- [Consignes]
**A)** Dans l'entretien sur la collection de romans de gare, quel partenaire est cité pour cette collection ?
**B)** Prolongez l'entretien sur la collection de romans de gare au-delà de sa dernière phrase.

- [Extrait du document]
###
L.H. : Oui. Il y avait jusque-là assez peu de fiction dans le catalogue, mis à part les ouvrages de Jean-Luc Fonck. On avait dans l’idée au départ d’y ajouter une vraie collection de polars. Puis petit à petit, en discutant avec différentes personnes et notamment notre partenaire pour cette collection, la SNCB holding, on s’est plutôt orienté vers des « romans de gare » de qualité qui sont en réalité de très grandes nouvelles de 144 pages, vendues à un prix démocratique. Bien sûr, ces romans ne sont pas à lire exclusivement dans le train mais leur intrigue se base sur des lieux qui existent en Belgique de manière à ce que les lecteurs belges s’y retrouvent. Nous pensons en effet qu’il est assez agréable de passer, en lecture, devant la librairie ou le café d’une ville que l’on connait même si parfois leurs noms ont été quelque peu modifiés. C’est, par ailleurs, une collection qui se compose uniquement d’inédits écrits par des auteurs belges contemporains. Ceux-ci se montrent intéressés par notre concept et le léger cahier de charge à remplir. C’est très encourageant ! Comme vous le savez, les auteurs belges de romans qui se vendent bien sont souvent édités par des maisons d’édition françaises, l’idée de notre collection est de leur permettre un « one shot » dans une collection belge. C’est une collection à laquelle je tiens beaucoup et nous désirons lui laisser le temps de s’installer. Nous en annonçons pour cela quatre nouveaux titres en 2012.

S.H. : Vos ouvrages sont disponibles en librairie mais également en version numérique. Luc Pire était un éditeur confiant en cette voie… Partagez-vous cette foi dans le numérique ?
###
- [Liste des entrées]

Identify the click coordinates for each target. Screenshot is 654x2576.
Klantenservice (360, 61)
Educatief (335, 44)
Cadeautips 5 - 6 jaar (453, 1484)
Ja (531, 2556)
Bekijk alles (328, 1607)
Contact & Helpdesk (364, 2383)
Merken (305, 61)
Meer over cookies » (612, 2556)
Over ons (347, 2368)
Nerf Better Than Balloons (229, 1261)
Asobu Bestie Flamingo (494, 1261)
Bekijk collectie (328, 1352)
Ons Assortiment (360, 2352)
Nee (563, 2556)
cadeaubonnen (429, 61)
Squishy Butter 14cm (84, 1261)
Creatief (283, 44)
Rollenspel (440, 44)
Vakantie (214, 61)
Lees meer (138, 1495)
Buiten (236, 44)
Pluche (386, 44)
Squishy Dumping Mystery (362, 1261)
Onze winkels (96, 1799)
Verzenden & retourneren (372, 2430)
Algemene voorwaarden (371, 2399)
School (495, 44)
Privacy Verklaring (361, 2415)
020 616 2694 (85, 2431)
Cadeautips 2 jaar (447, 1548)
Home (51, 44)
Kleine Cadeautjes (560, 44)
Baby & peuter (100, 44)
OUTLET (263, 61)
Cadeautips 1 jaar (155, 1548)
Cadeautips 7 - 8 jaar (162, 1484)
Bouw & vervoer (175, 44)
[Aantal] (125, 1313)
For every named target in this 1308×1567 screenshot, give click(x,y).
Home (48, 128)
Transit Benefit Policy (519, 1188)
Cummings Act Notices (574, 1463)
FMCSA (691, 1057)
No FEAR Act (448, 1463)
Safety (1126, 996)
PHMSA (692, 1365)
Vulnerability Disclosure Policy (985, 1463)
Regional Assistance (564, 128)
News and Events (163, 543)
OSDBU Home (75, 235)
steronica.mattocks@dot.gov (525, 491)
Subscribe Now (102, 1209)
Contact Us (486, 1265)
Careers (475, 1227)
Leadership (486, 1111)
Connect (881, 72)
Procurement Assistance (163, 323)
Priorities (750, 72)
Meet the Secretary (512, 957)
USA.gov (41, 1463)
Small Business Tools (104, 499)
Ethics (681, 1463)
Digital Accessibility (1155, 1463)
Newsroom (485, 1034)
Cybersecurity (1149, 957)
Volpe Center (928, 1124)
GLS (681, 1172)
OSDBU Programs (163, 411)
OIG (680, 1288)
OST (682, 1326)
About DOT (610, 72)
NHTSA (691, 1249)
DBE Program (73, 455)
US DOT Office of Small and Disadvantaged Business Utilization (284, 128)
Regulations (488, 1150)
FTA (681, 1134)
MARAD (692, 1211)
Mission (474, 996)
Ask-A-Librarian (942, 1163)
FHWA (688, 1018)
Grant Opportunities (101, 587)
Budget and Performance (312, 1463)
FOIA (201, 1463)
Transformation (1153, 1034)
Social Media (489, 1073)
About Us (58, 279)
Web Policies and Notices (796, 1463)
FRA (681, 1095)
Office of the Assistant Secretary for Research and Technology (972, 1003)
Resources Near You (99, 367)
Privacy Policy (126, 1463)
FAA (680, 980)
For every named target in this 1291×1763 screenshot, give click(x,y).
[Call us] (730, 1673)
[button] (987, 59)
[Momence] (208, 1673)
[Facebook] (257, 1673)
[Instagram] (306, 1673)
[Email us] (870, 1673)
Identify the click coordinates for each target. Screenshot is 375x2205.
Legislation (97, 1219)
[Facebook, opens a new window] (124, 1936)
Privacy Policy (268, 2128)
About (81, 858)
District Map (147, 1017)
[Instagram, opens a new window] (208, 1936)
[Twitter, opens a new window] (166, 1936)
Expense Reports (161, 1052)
###
- [Réponses]
**A)** La SNCB holding.

**B)**
L.H. : Oui, les éditions Luc Pire croient au numérique : nous nous trouvons à la croisée des chemins et une réelle révolution se fait. En 2011, nous avons produit tous nos livres en version numérique à l’exception des beaux livres illustrés. Cependant, cela se vend très peu car nous n’avons pas de canal de diffusion. Pour le moment, nous passons par Amazon mais que représente-t-on sur Amazon avec nos vingt livres ? Il faudrait réaliser un important travail de communication mais nous sommes déjà tellement occupés par les livres papier : faut-il y consacrer beaucoup d’énergie tant que les ventes numériques restent anecdotiques ? La vraie question est là : comment étaler dans le temps les choix que nous posons ? Les gens n’achètent pas encore du livre numérique mais ceux qui possèdent des tablettes ont bien souvent des abonnements presses : peut-on imaginer que, de la même façon, cela va devenir une habitude d’acheter des ouvrages numérisés ? Personne n’a encore la réponse. Je pense donc en définitive qu’il faut intégrer le numérique et même plus que l’intégrer, c’est-à-dire en faire… pour être prêt.

S.H. : Avant votre rencontre avec Luc Pire, votre parcours s’est déjà fortement construit autour du livre. Vous avez notamment été coordinatrice de l’opération « Je lis dans ma commune ». Quel bilan tirez-vous de cette expérience ?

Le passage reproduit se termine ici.